(MATERIAL PROVIDED begins)

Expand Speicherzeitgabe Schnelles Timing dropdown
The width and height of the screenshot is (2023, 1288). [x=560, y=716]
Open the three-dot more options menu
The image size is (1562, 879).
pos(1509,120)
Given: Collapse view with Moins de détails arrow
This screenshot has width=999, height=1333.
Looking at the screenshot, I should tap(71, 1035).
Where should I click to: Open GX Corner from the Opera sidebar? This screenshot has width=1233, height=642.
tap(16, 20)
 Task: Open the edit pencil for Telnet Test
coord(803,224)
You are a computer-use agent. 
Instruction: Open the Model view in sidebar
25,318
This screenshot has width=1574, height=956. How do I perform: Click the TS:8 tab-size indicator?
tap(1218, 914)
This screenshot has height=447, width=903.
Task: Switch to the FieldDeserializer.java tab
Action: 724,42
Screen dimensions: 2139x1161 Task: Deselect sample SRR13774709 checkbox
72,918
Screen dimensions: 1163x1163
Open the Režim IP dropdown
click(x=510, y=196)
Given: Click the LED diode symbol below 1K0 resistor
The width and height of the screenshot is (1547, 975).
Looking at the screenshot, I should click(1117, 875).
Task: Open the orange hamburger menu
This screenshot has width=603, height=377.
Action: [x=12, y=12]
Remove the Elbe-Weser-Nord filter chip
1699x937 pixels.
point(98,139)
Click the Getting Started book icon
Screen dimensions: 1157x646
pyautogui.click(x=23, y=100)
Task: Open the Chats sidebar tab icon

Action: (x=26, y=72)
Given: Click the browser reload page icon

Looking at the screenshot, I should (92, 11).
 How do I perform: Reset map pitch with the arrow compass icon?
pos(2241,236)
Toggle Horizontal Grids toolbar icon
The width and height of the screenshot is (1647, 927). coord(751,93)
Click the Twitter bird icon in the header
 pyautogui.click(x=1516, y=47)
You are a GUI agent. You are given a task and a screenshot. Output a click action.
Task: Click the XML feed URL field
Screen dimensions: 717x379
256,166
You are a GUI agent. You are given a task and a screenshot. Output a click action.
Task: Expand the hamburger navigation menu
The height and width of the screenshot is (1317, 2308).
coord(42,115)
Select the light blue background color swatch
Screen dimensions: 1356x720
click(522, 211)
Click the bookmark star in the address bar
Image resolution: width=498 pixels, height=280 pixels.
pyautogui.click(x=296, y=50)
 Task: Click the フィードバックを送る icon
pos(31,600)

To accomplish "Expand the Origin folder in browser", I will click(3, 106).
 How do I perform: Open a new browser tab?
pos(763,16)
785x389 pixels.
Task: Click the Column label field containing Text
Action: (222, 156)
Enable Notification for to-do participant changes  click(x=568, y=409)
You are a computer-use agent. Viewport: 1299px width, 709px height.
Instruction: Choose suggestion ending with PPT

(MATERIAL PROVIDED ends)

▸ ACTION ITEM:
Each line from the top of the data, up to and including the line that contains "Click the bookmark star in the address bar", should be set down exactly.

▸ YOUR SOLUTION:
Expand Speicherzeitgabe Schnelles Timing dropdown
The width and height of the screenshot is (2023, 1288). [x=560, y=716]
Open the three-dot more options menu
The image size is (1562, 879).
pos(1509,120)
Given: Collapse view with Moins de détails arrow
This screenshot has width=999, height=1333.
Looking at the screenshot, I should tap(71, 1035).
Where should I click to: Open GX Corner from the Opera sidebar? This screenshot has width=1233, height=642.
tap(16, 20)
 Task: Open the edit pencil for Telnet Test
coord(803,224)
You are a computer-use agent. 
Instruction: Open the Model view in sidebar
25,318
This screenshot has width=1574, height=956. How do I perform: Click the TS:8 tab-size indicator?
tap(1218, 914)
This screenshot has height=447, width=903.
Task: Switch to the FieldDeserializer.java tab
Action: 724,42
Screen dimensions: 2139x1161 Task: Deselect sample SRR13774709 checkbox
72,918
Screen dimensions: 1163x1163
Open the Režim IP dropdown
click(x=510, y=196)
Given: Click the LED diode symbol below 1K0 resistor
The width and height of the screenshot is (1547, 975).
Looking at the screenshot, I should click(1117, 875).
Task: Open the orange hamburger menu
This screenshot has width=603, height=377.
Action: [x=12, y=12]
Remove the Elbe-Weser-Nord filter chip
1699x937 pixels.
point(98,139)
Click the Getting Started book icon
Screen dimensions: 1157x646
pyautogui.click(x=23, y=100)
Task: Open the Chats sidebar tab icon

Action: (x=26, y=72)
Given: Click the browser reload page icon

Looking at the screenshot, I should (92, 11).
 How do I perform: Reset map pitch with the arrow compass icon?
pos(2241,236)
Toggle Horizontal Grids toolbar icon
The width and height of the screenshot is (1647, 927). coord(751,93)
Click the Twitter bird icon in the header
 pyautogui.click(x=1516, y=47)
You are a GUI agent. You are given a task and a screenshot. Output a click action.
Task: Click the XML feed URL field
Screen dimensions: 717x379
256,166
You are a GUI agent. You are given a task and a screenshot. Output a click action.
Task: Expand the hamburger navigation menu
The height and width of the screenshot is (1317, 2308).
coord(42,115)
Select the light blue background color swatch
Screen dimensions: 1356x720
click(522, 211)
Click the bookmark star in the address bar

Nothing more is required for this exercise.